This Week’s Creature Feature … It’s Not Just Chicken Feed

It’s not just chicken feed; it’s arsenic as well that fattens chickens in their short seven-week lifespan from egg to market. The chicken we love to eat fried, sautéed, roasted and broiled contains traces of the poisonous element. That’s one finding of a new study commissioned by the Maryland General Assembly and done by the University of Maryland’s Harry R. Hughes Center for Argo-Ecology in Queenstown.
    Arsenic in any of several formulas is added to chicken feed to ward off parasites that thrive in the close confinement of factory chicken farms. Arsenic-fed chickens also seem to fatten faster.
    We’re not the only place all that arsenic-laced chicken feed winds up. Manure is the unavoidable byproduct of chickens, Maryland’s number one agricultural product.

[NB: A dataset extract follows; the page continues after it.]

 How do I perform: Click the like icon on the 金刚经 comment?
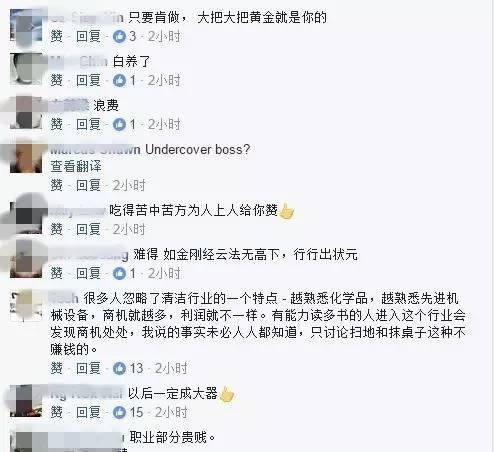[x=119, y=273]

Between 2005 and 2009, 1.5 billion Maryland broiler chickens excreted almost 55 tons of arsenic in their manure, according to John Hopkins Center for a Livable Future.
    Much of the manure is spread on farm fields, concentrating arsenic in Maryland soil and running off into Maryland waters.

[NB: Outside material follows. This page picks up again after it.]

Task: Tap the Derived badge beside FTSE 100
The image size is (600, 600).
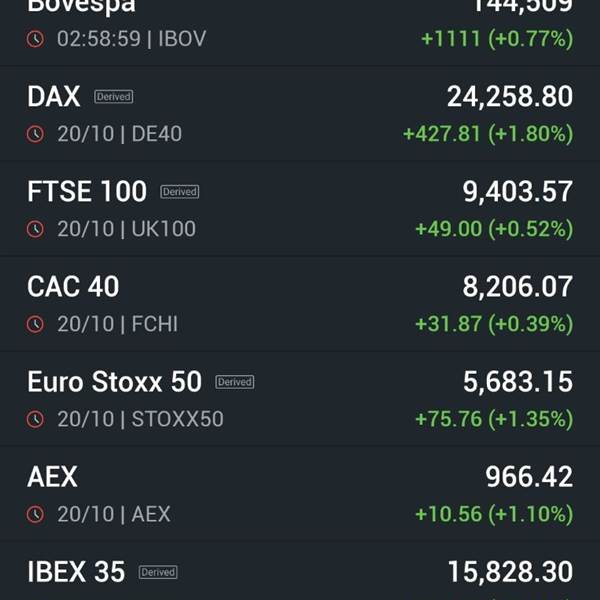Action: [x=180, y=192]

    The Hughes Center scientists found that the arsenic in chicken manure and soil was inorganic, the kind that results from the breakdown of the drugs used in chicken feed. The accumulation over time means “the use of arsenic as a feed additive is not a sustainable practice,” the scientists concluded.

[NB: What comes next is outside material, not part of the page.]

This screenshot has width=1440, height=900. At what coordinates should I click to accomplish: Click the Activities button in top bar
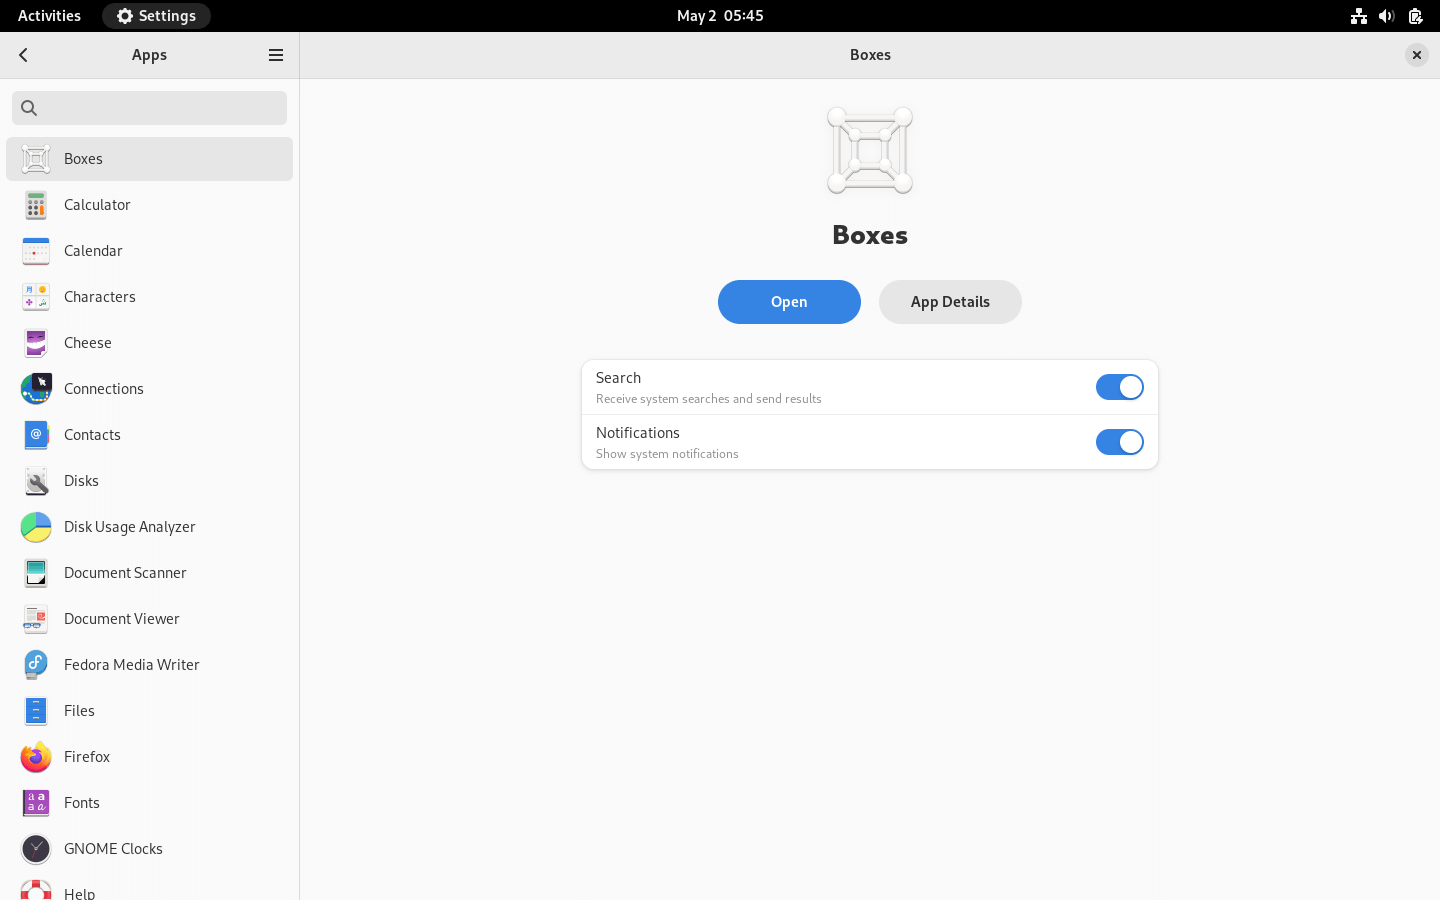pos(49,16)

    The Hughes Center’s conclusion about human exposure is supported by the U.S. Food and Drug Administration, which earlier this year released data demonstrating that chickens bred for human consumption and fed arsenic display elevated levels of inorganic arsenic.
    Not enough, according to the Hughes Center review of earlier scientific studies, to knock you dead, cartoon-style. But enough, over a lifetime, to concentrate a known carcinogen in your body. Cardio-vascular disease and neurological disorders are also potential effects of arsenic.
    As a result of the Food and Drug Administration finding, one feed producer, Pfizer, suspended the sale of Roxarsone, the leading arsenical drug used in chicken feed. Other arsenic feed additives are still being used.
    Together, the studies are the ammunition Food and Water Watch, a national consumer advocacy group, needed to try again to get legislation through the Maryland General Assembly.
    “A ban on all arsenic in chicken feed is our goal in 2012,” Bay Weekly heard from Jorge Aguilar, the Watch’s southern regional director.